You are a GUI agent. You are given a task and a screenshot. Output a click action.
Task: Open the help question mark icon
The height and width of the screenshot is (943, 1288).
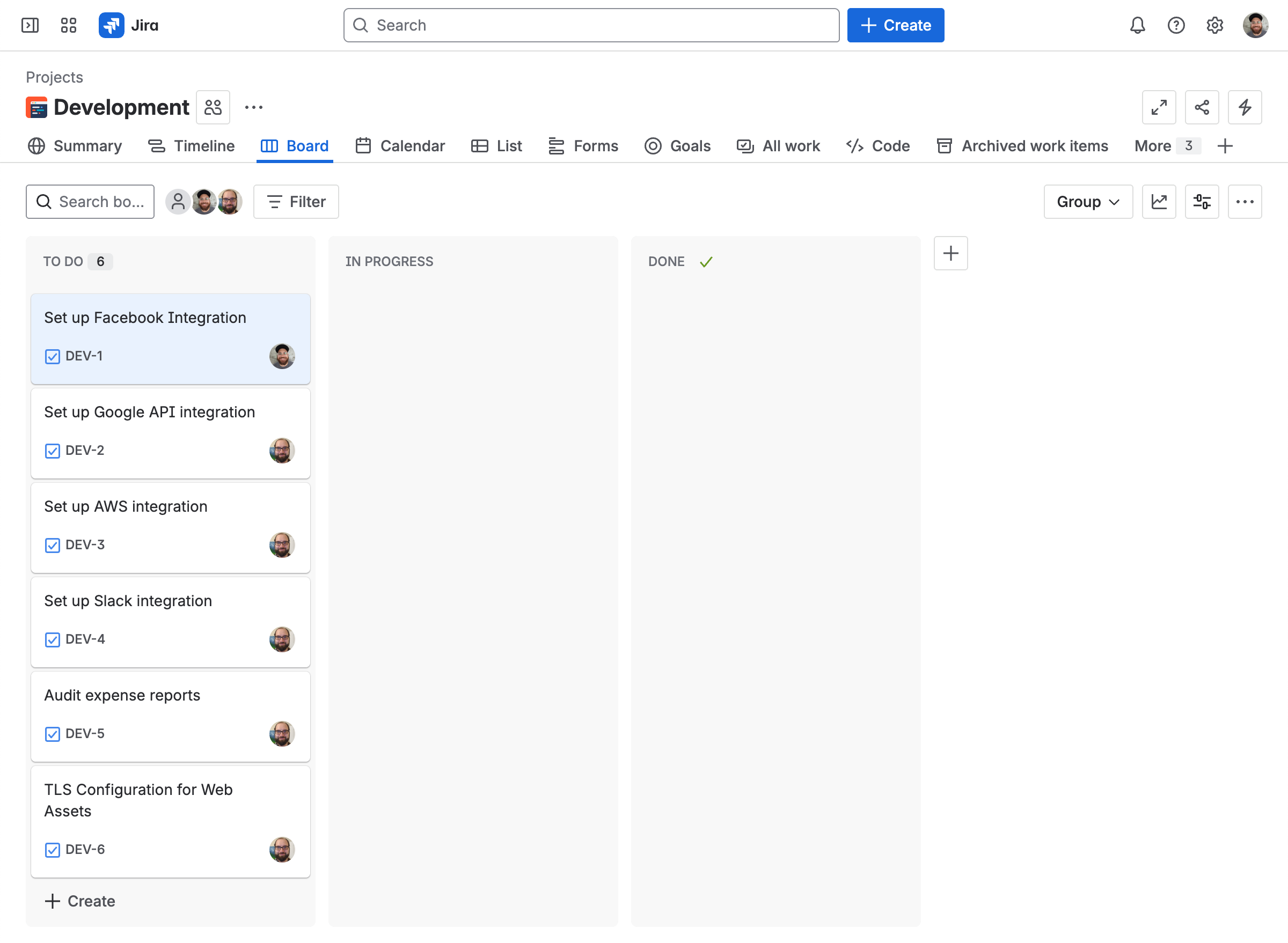pyautogui.click(x=1175, y=25)
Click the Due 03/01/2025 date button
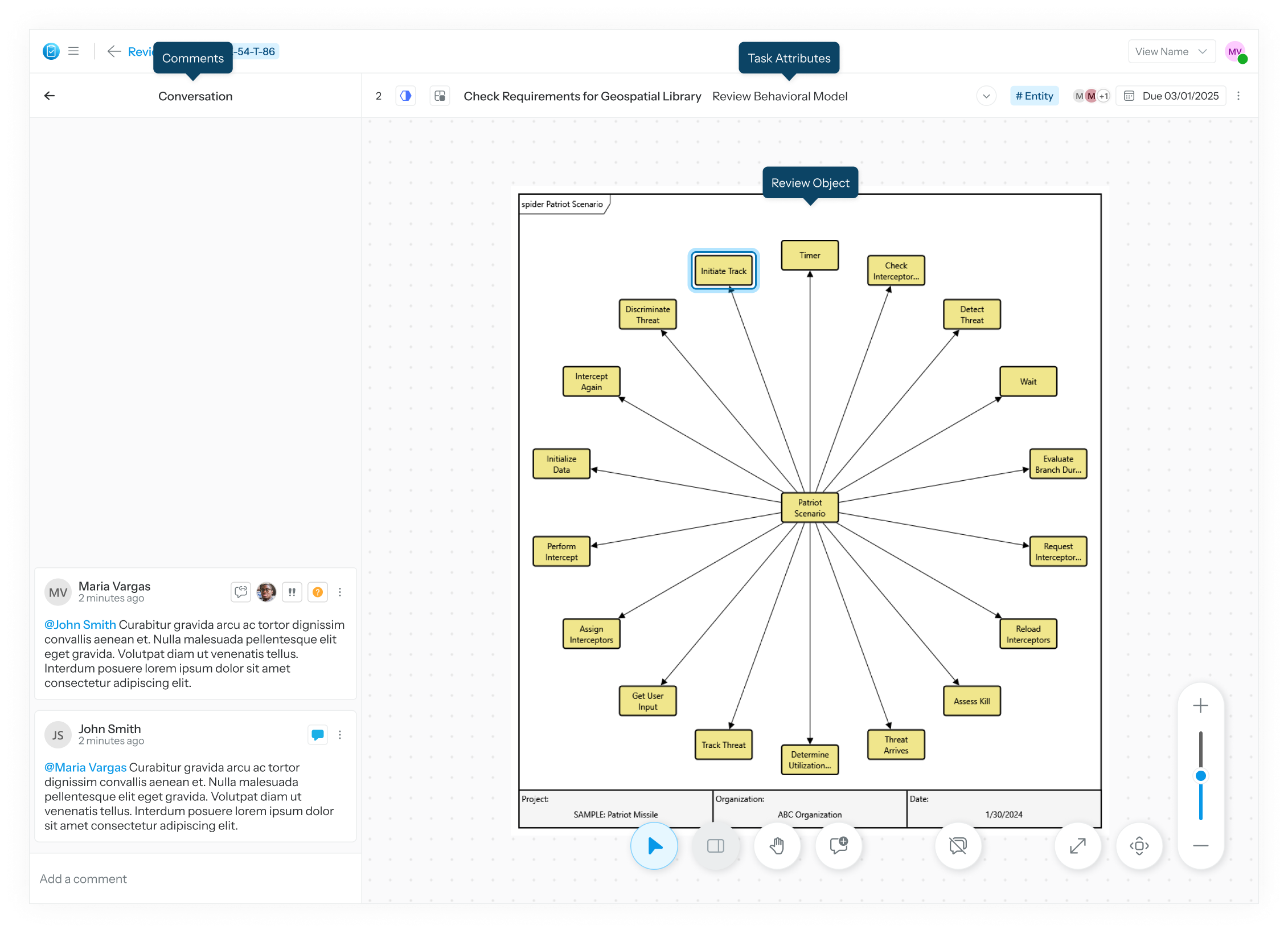Image resolution: width=1288 pixels, height=933 pixels. coord(1172,96)
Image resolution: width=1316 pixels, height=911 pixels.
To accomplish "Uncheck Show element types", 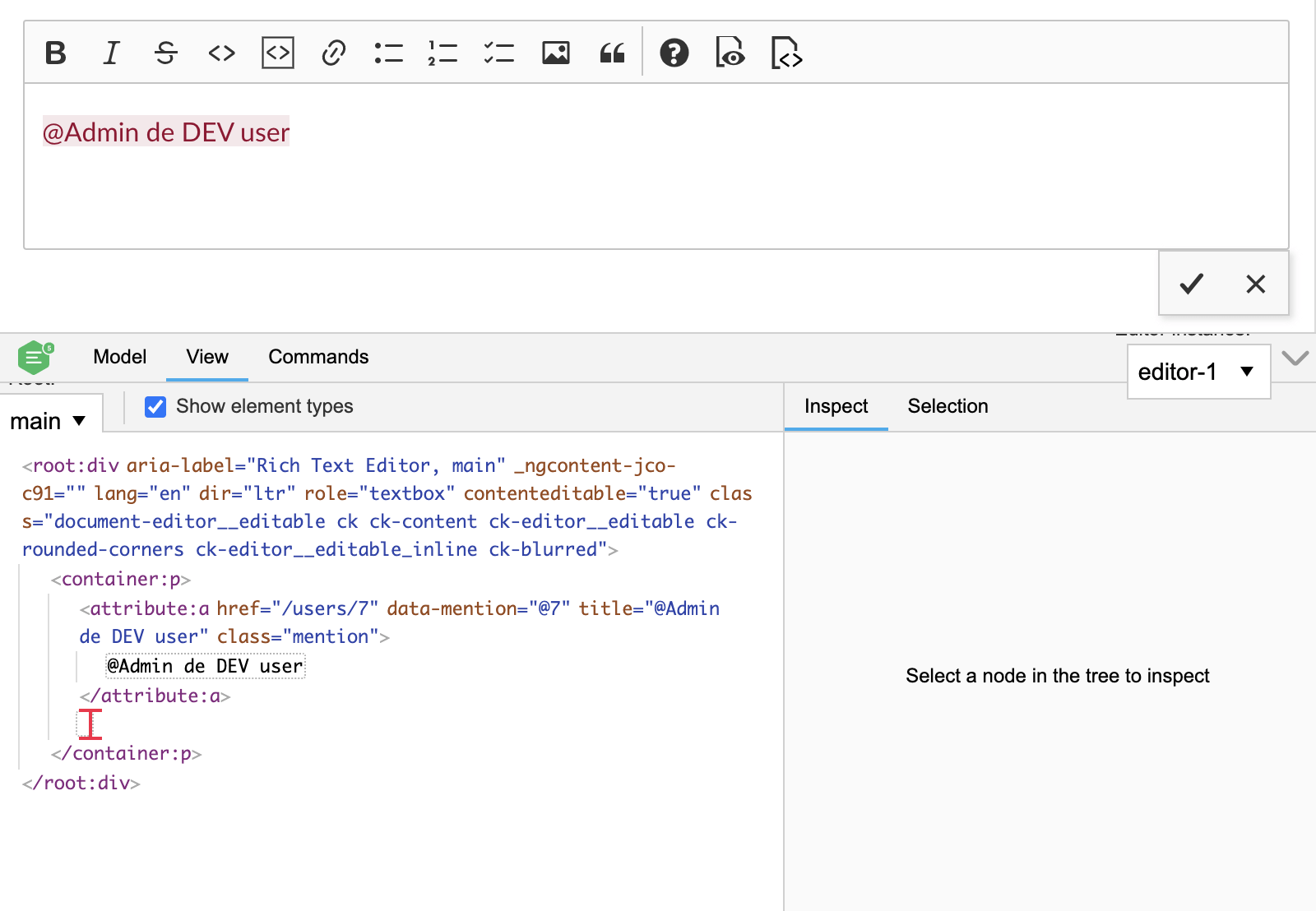I will (x=155, y=406).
========
_WHAT TO PRODUCE_. An exact printout of the entries is wanted, covering the first line through the line holding "Image resolution: width=1316", with pictures kept out of it.

_TASK OUTPUT_.
You are a GUI agent. You are given a task and a screenshot. Output a click action.
Task: Open the help question mark icon
The height and width of the screenshot is (943, 1288).
pyautogui.click(x=1175, y=25)
Click the Due 03/01/2025 date button
Image resolution: width=1288 pixels, height=933 pixels. coord(1172,96)
Image resolution: width=1316 pixels, height=911 pixels.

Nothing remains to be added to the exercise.